The paper introduces PI-CMDP, a physics-informed constrained MDP framework that resolves tensions in off-policy learning by combining causal identification with state-space compression under a Lifecycle Ordering Assumption (LOA).
It proposes an Identify-Compress-Estimate pipeline: causal backdoor identification of cross-layer transition dependencies (with bounds when LOA is violated), Markov abstraction to reduce binary-state cardinality, and a physics-guided doubly-robust estimator to improve unbiasedness and variance.
The approach is instantiated for sequential constraint repair in engineering simulation pipelines, where PI-CMDP learns effectively from limited training data.
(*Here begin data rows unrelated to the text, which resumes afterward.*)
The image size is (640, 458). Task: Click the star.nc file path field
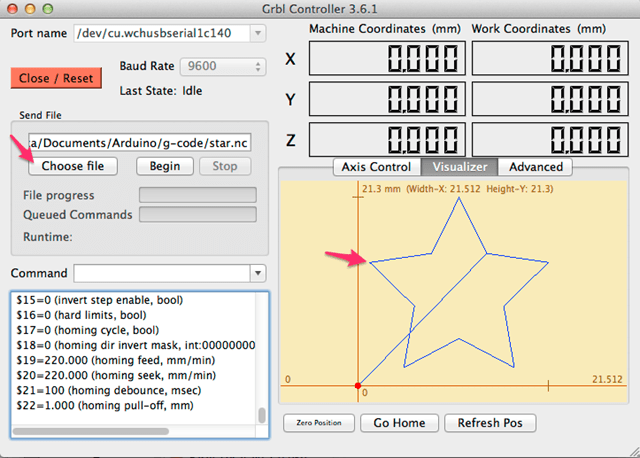[x=140, y=143]
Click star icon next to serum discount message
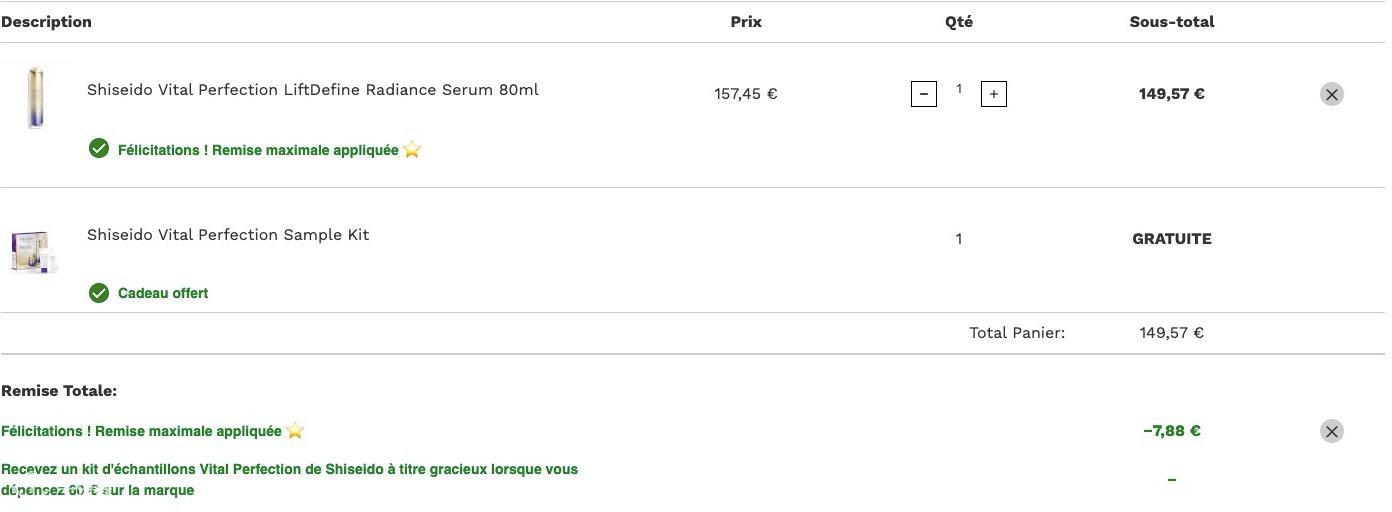This screenshot has height=512, width=1392. 412,150
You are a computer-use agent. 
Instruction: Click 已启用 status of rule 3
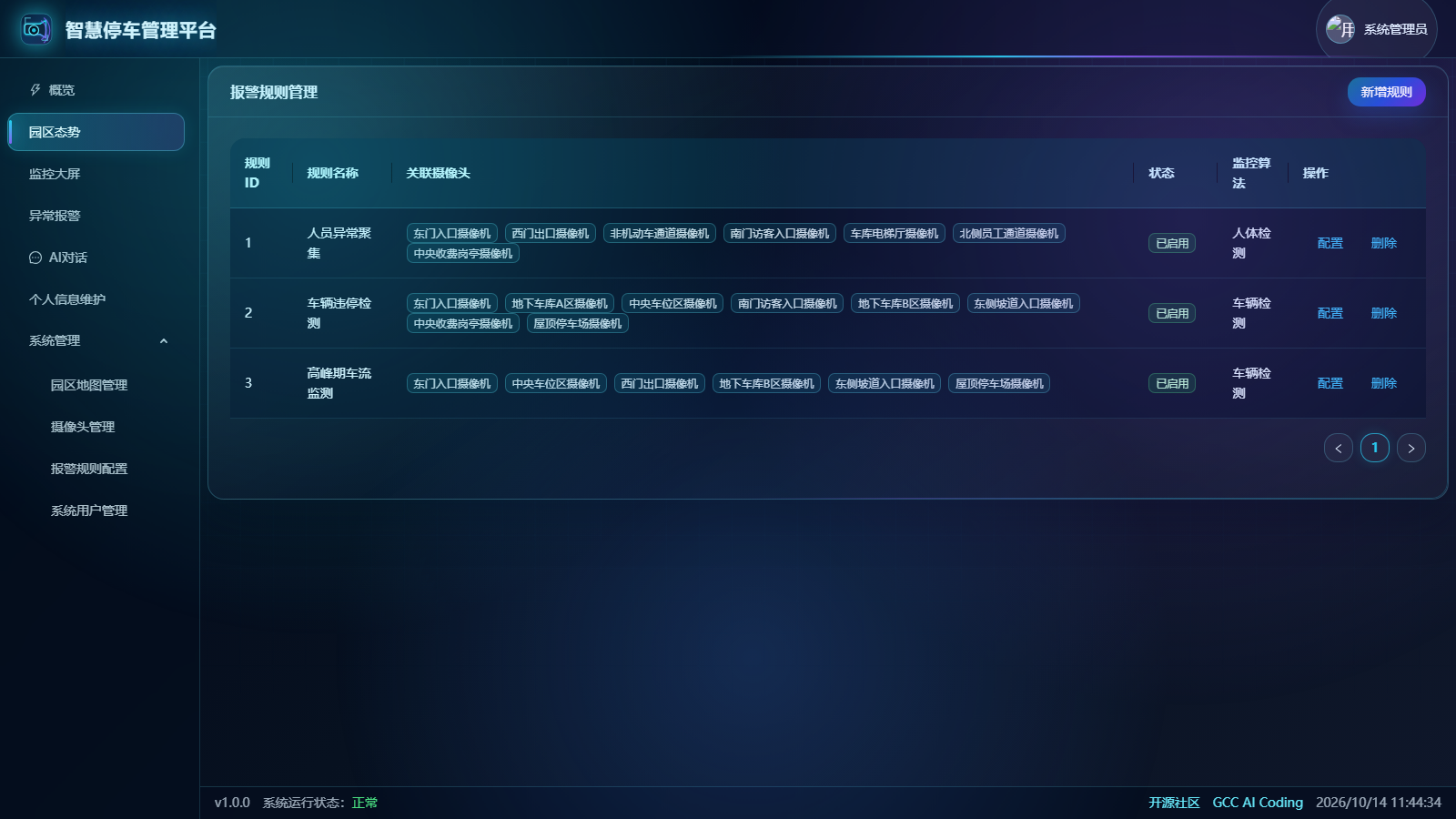coord(1172,383)
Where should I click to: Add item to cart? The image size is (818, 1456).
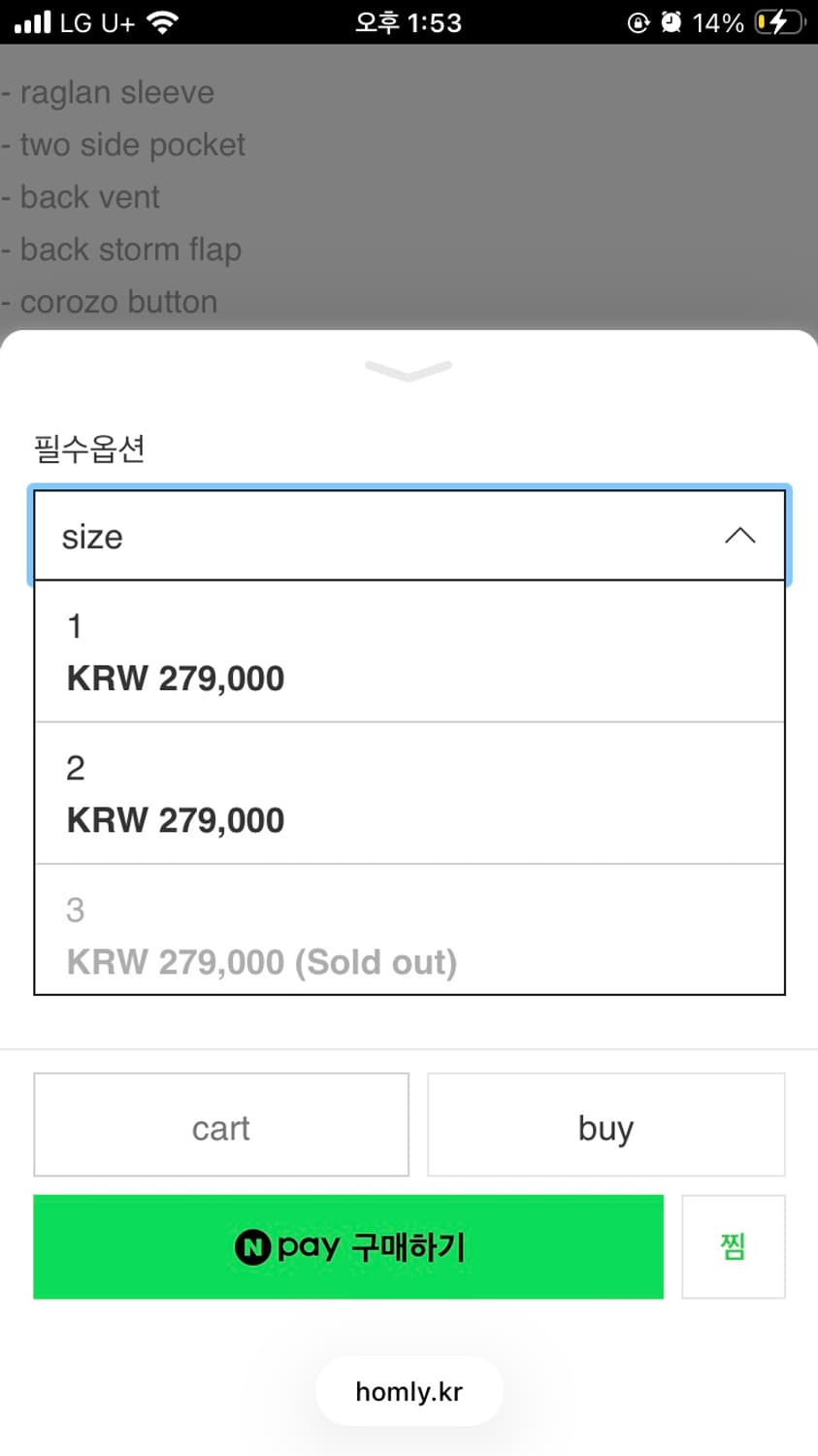(221, 1125)
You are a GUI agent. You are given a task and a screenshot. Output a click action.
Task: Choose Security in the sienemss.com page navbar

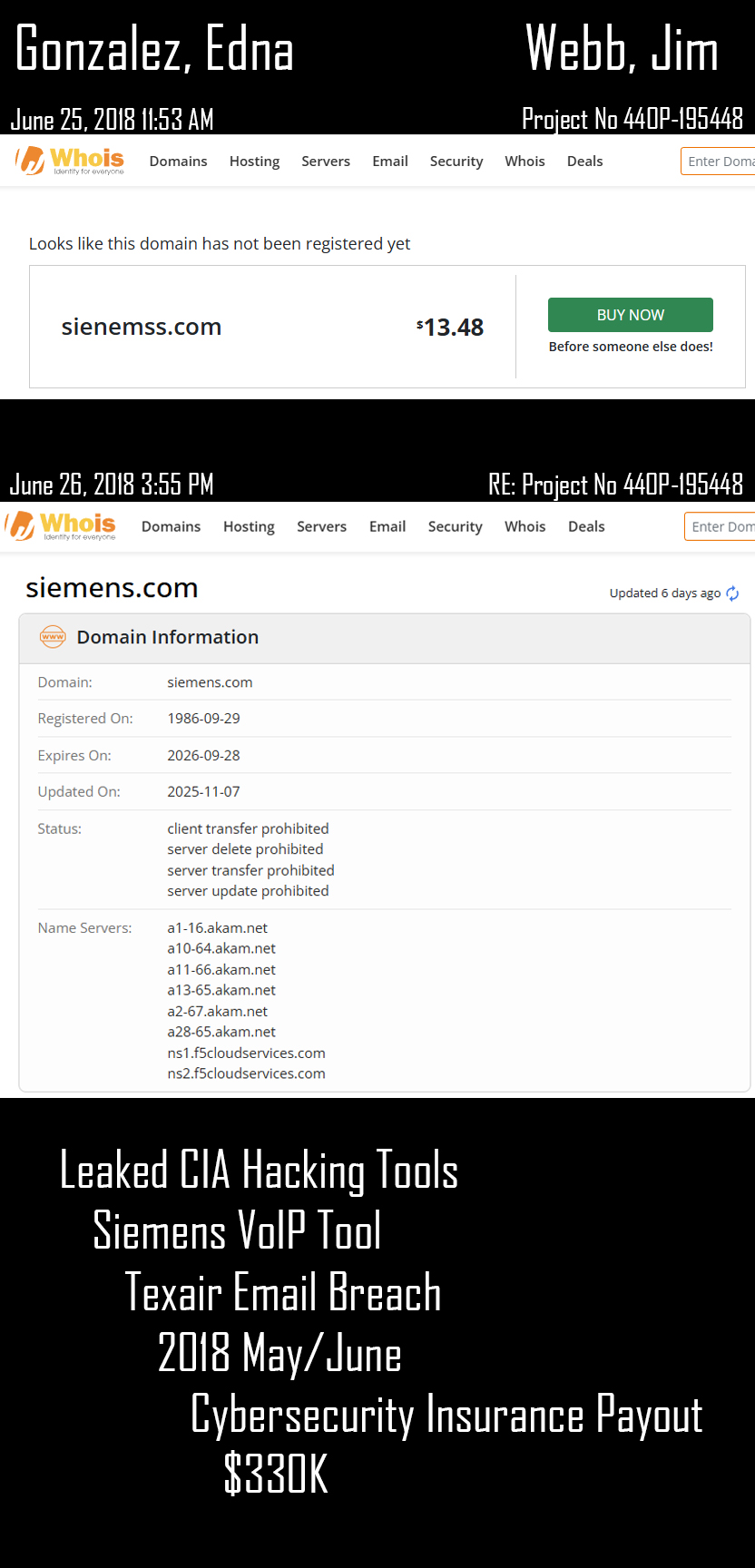456,161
On the TPS benchmark (4,206 episodes), PI-CMDP reaches a 76.2% repair success rate using only 300 training episodes, outperforming the strongest baseline by +5.4 percentage points, and shows smaller but still positive gains in the full-data regime.
Results also indicate substantially lower cascade failure rates and statistical consistency across five independent random seeds (paired t-test p < 0.02).

Abstract

Off-policy learning in constrained MDPs with large binary state spaces faces a fundamental tension: causal identification of transition dynamics requires structural assumptions, while sample-efficient policy learning requires state-space compression. We introduce PI-CMDP, a framework for CMDPs whose constraint dependencies form a layered DAG under a Lifecycle Ordering Assumption (LOA). We propose an Identify-Compress-Estimate pipeline: (i) Identify: LOA enables backdoor identification of causal edge weights for cross-layer pairs, with formal partial-identification bounds when LOA is violated; (ii) Compress: a Markov abstraction compresses state cardinality from 2^(WL) to (W+1)^L under layer-priority regularity and exchangeability; and (iii) Estimate: a physics-guided doubly-robust estimator remains unbiased and reduces the variance constant when the physics prior outperforms a learned model. We instantiate PI-CMDP on constraint repair in engineering simulation pipelines. On the TPS benchmark (4,206 episodes), PI-CMDP achieves 76.2% repair success rate with only 300 training episodes versus 70.8% for the strongest baseline (+5.4 pp), narrowing to +2.8 pp (83.4% vs. 80.6%) in the full-data regime, while substantially reducing cascade failure rates. All improvements are consistent across 5 independent seeds (paired t-test p < 0.02).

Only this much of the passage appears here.